Archiv für den Monat: März 2008

Anhebung des steuerfreien Existenzminimums gefordert

Lt. einer Notiz der taz fordert Michael Fuchs (CDU) die Anhebung des steuerfreien Existenzminimums von derzeit 7.664 Euro auf 8.200-8.400 Euro jährlich. Das hinter der Forderung stehende Anliegen sei sein Gerechtigkeitsempfinden, denn die Grundsicherung für Arbeitssuchende solle nicht höher liegen als das Existenzminimum für Steuerzahler. Immerhin geht sein Vorschlag nicht in die andere Richtung,  nämlich die Senkung  der Regelsätze, was ja auch schon mehrfach als Idee verbreitet wurde…

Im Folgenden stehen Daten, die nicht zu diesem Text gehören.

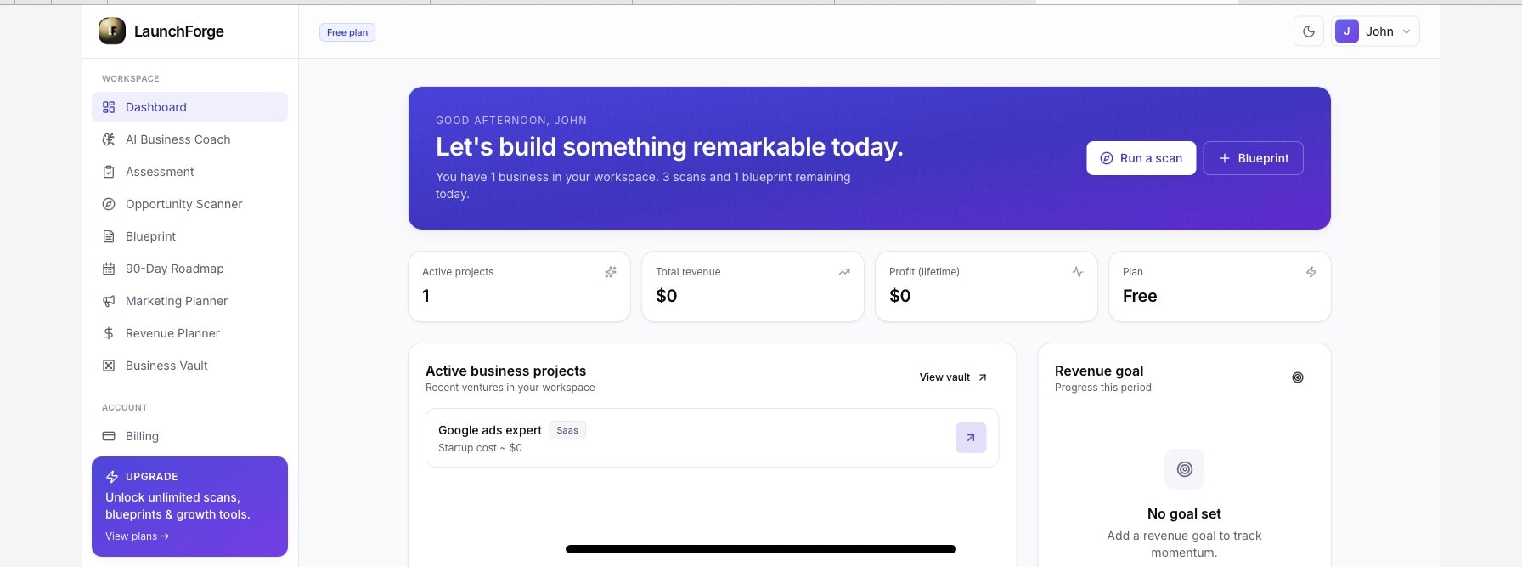Open Dashboard in the sidebar
The height and width of the screenshot is (567, 1522).
[x=189, y=107]
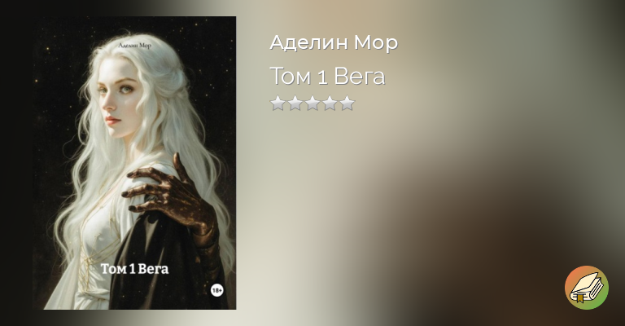Screen dimensions: 625x326
Task: Click the small Аделин Мор text on cover
Action: 135,46
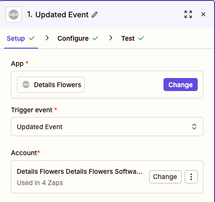Click the green checkmark beside Configure
215x202 pixels.
pyautogui.click(x=95, y=39)
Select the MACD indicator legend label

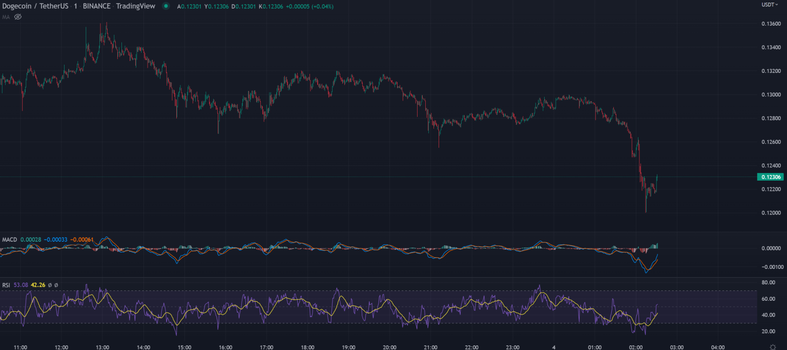(x=10, y=240)
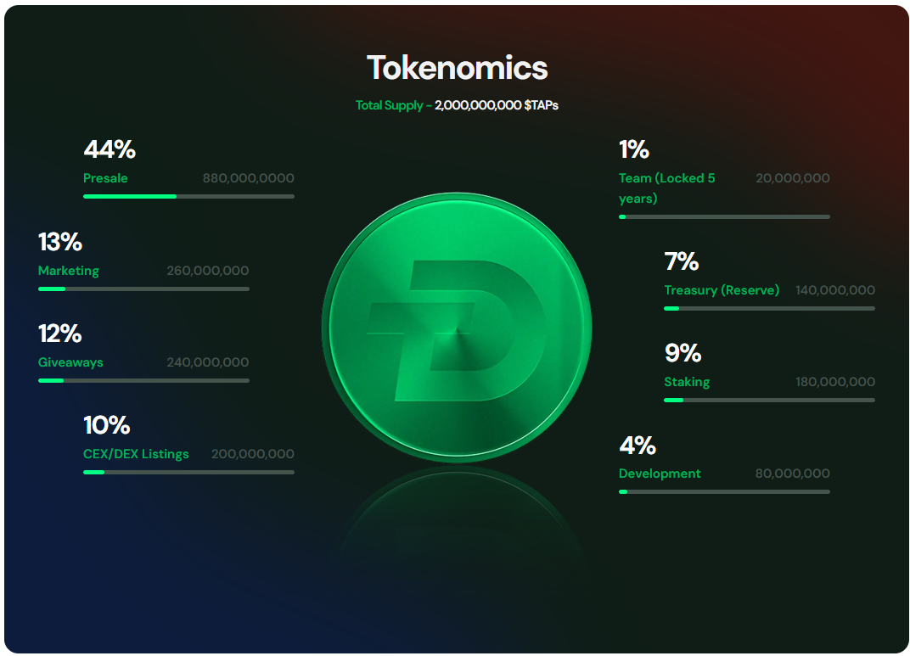Select the Treasury (Reserve) label
Viewport: 910px width, 656px height.
722,290
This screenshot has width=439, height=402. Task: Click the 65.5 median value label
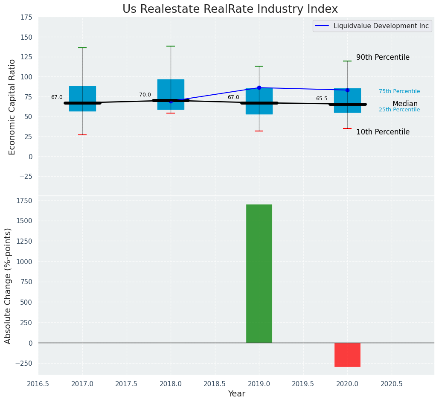(x=322, y=99)
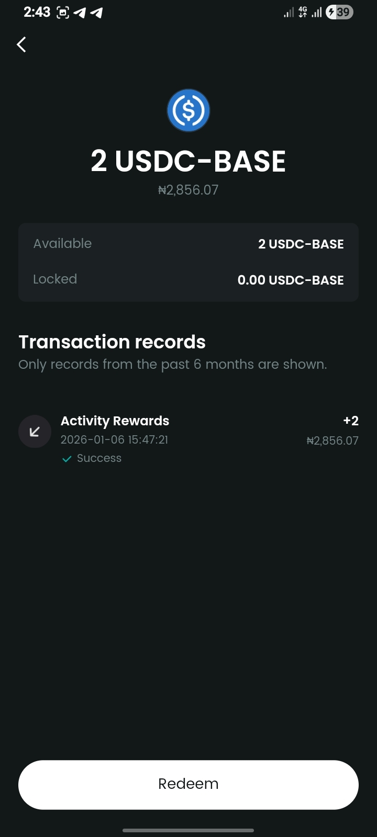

Link zur Meldung in der taz 

Neuigkeiten

Ostern ist vorbei, und so auch der Osterurlaub des ArmutsBlogs! Was hat sich in der Zwischenzeit getan? Die Caritas erarbeitet zz. einen Regelsatz, der Kindern angemessen ist, da aktuell deren Bedarfe nicht gedeckt seien. Die Bundesregierung will nicht nur das Wohngeld erhöhen (s. Beitrag vom 23.2.08), sondern auch den Kinderzuschlag, was insgesamt Mehrkosten von 500 Millionen Euro bedeutet. Der neue Erzbischof von München und Freising namens Marx (nomen est omen?) stellte fest, dass die Kluft zwischen arm und reich wächst und will dem „ausufernden Kapitalismus“ Grenzen setzen.  Schlechte Nachrichten dagegen gibt es vom Bundessozialgericht, das in einer Entscheidung feststellte, dass die Alg-II-Behörden auch nach einer Umzugsaufforderung nicht bei der Wohnungssuche beraten müssten. Eine Leistungskürzung sei daher lt. taz möglich, wenn eine Miet-Höchstgrenze festgelegt wurde und die Frist für die Mietsenkung abgelaufen sei. Die Entscheidung ist noch nicht im Netz verfügbar.

drinnen oder draußen?

Im Feuilleton der Frankfurter Rundschau kann man heute ein Interview mit den beiden Politik- und Sozialwissenschaftlern Claus Offe und Heinz Bude über den gesellschaftlichen Wandel, das Ende des Sozialstaats und das Drama der Exklusion lesen. Eher pessimistisch schließt das Interview mit Heinz Bude: „Und kein Wirtschaftswachstum kann über die Spaltung hinwegtäuschen zwischen denen, die sich sicher sein können, dass ihre Stimme zählt, und jenen, die das Empfinden haben, dass es auf sie nicht mehr ankommt.“

Link zum Interview in der Frankfurter Rundschau

Spitzenverdiener zahlen nur 34 % Einkommensteuer

Im heutigen taz-Kommentar zeigt Ulrike Herrmann auf, wie ungerecht die Abgabenlast in Deutschland an den Staat verteilt ist. Spitzenverdiener zahlen nur 34 % Einkommensteuer (obwohl der Spitzensteuersatz bei  45 % liegt), „Otto Normalverbraucher“ dagegen muss inkl. Sozialabgaben 52,2 % seiner Arbeitskosten an den Staat abführen. Herrmanns Schlussfolgerung: „Die Reichen müssten sich ein Beispiel an der Mittelschicht nehmen und statt 34 ebenfalls 52,2 % ihres Einkommens an den Staat abführen“.

Link zum taz-Kommentar

Neue Einkommens- und Verbrauchsstichprobe

Laut einem Zeit-Artikel in der aktuellen Ausgabe (12/08) läuft derzeit die neue Einkommens- und Verbrauchsstichprobe. Sie dient als Basis zur Bestimmung des Existenzminimums, das auch die Höhe der Regelsätze für das Arbeitslosengeld II bestimmt – bzw. bestimmen sollte. Wie im Artikel dargelegt wird, prüft das Arbeitsministerium jeden Ausgabe-Posten und zieht noch einmal diverse Abschläge ab – obwohl sowieso nur die Ausgaben des geringverdienendsten Fünftels der Singlehaushalte berücksichtigt werden. „Welcher Betrag als Existenzminimum festgeschrieben wird, ist also vor allem eine Frage des politischen Willens“, schreibt die Zeit-Autorin Ulrike Meyer-Timpe.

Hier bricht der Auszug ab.